Als finishing touch ruk ik haartje voor haartje uit haar hoofd en stop de bos in
haar mond.
...
Iemand nog koffie? Ik moet toch naar de WC.

(Liza af)

vrijdag 18 april 2008

Krassen

Met mijn schaatsen aan de voet
En de kramp al in de benen,
Zet ik mijn eerste stap op ijs
Zonder een stoeltje mee te nemen.

De vrieskou schuurt mijn huid
Mijn handen breken open,
En mijn lippen barsten los,
Ik voel me nu al best gebroken.

Een eerste beweging en ik glij uit,
En ik wil het zo graag kunnen,
Maar nooit geleerd is snel verleerd,
Omdat het altijd anders is.

Het ijs is dun en glad,
Of hard en bot
En hoe ik wend of keer,
Ik ga telkens toch weer plat.

Met elke tocht die ik begin.
Teken ik weer krassen in het ijs.

woensdag 16 april 2008

Ik moest me maar eens binden

Ze heten Scarlett en Stella.
Mijn nieuwe pronkstukken.
Mijn levende wezens.
Mijn boegbeelden van dierlijke driften.
Mijn slachtoffers van moedergenen.
Mijn ultieme kamerversiering.
Mijn schone praatpalen.

Stille wateren, diepe gronden.

Ik heb mijn leven opgevrolijkt met twee goudvissen.

Het was zo:
Mijn moeder was zielig want ze was naar de tandarts geweest. Ze had een verdoving gehad en wilde graag opgevangen worden door iemand die gegarandeerd voor gezelligheid of liefde zou zorgen.
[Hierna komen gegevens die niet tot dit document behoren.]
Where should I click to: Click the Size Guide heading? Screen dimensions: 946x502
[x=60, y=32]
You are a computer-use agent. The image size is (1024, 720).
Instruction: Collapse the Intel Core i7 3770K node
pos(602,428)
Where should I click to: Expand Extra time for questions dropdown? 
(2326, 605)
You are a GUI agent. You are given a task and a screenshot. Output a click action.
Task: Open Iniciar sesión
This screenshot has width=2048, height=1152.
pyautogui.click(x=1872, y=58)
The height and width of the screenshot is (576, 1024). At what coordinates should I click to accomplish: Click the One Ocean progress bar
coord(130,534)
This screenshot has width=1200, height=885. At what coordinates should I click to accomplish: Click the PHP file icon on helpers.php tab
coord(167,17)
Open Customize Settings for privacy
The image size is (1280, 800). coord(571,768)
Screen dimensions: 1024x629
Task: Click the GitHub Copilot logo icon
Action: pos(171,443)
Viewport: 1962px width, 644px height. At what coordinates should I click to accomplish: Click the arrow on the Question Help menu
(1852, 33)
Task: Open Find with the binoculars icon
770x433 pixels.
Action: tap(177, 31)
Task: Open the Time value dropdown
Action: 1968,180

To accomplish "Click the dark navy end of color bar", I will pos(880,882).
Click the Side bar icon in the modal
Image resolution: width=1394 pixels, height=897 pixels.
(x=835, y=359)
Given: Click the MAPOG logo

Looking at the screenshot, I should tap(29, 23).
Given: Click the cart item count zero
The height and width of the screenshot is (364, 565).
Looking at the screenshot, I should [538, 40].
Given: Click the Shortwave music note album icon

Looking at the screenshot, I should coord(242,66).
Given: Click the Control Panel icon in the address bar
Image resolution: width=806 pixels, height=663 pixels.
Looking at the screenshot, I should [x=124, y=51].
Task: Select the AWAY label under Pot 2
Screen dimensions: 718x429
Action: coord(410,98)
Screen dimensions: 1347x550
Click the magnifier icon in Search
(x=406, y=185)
Wie beter dan: Ayla loving Schneiders.
We drinken thee. Ik praat veel over mezelf zodat mijn moeder met haar verlamde wang niet zo veel hoeft te zeggen.
We drinken soep. Ik praat veel over mezelf zodat mijn moeder met haar verlamde wang niet zo veel hoeft te zeggen.
Op een gegeven moment gooi ik zomaar, vanuit het niets, een balletje op.
“Misschien wil ik wel een vis.”
“Moet je doen.”
Moet je doen, moet je doen. Makkelijker bedacht dan gedaan. Moet je doen, moet je doen.
Ineens vliegt het me naar de keel! Een aquarium! Een zuurstofplantje! voor de Oxi! de vissen moeten ook ademen, of kieuwen of, oxide SNEL! En een netje! en een huisje! om in te schuilen voor de grote boze mensen wereld! of verstoppertje te doen met z’n tweeën! want JA, ik moet TWEE VISSEN. Anders zijn ze eenzaam! En dan doen ze verstoppertje en als ze tot 4 hebben geteld weten ze niet meer dat ze tot 4 hebben geteld want ze hebben een geheugen van 4 seconde! AH WAT ZIELIG!!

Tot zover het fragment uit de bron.